Faithful readers of this blog know that I am a pretty big proponent of keeping a food log. For most people who are trying to lose weight, I think it’s instrumental, and even for those of us who are just trying to maintain our current weight, occasional check-ins can be very helpful. But does it really work? In my opinion, the answer to this question (like just about every other question in the world) is: It Depends!
First, I’ll start by saying that if you are new to the weight loss quest, or if you’ve tried a bunch of times before to lose weight but have never kept a food log, I believe it is a necessary step in the process. My reasoning here might be different than you’d think, though.
Unwanted pounds are the result of too many calories consumed – bottom line. And while there are different “types” of calories and one way of eating may help you shed or keep off unwanted pounds better than another, the reason you’re reading this post right now is really just because at some point in your life (probably over a long period of time) you took in more calories than your body could use. This is easy to do. In fact, our culture today makes it almost impossible not to do this. Enter the food log!

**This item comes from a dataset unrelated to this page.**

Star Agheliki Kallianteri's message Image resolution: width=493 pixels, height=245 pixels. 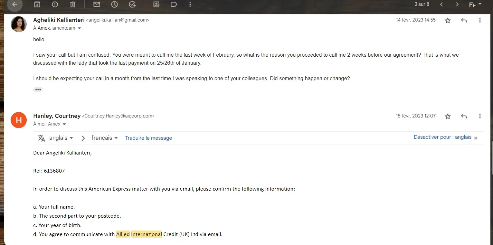coord(448,20)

I advocate keeping a food log not so much for the strict calculation of calories in vs. calories out, but moreso as a tool of self-education. If you want to lose weight, you need at least a basic understanding of how many calories your body needs to get through a day and approximately what types and amounts of food will put you near that number. This means you’ll need to read labels, measure or weigh portions, and research calorie values online for anything you eat or drink that doesn’t come with nutritional information on the package. It’s a lot of work, yes, but the good news is that as long as you are diligent, you only need to do this for about two weeks in order to get the educational benefit from food logging.
Whether you continue to use a food log as a weight loss tool after that largely depends, I think, on your personality. In my experience (this is really ONLY my opinion!), people fall into one of three camps where food logging is concerned.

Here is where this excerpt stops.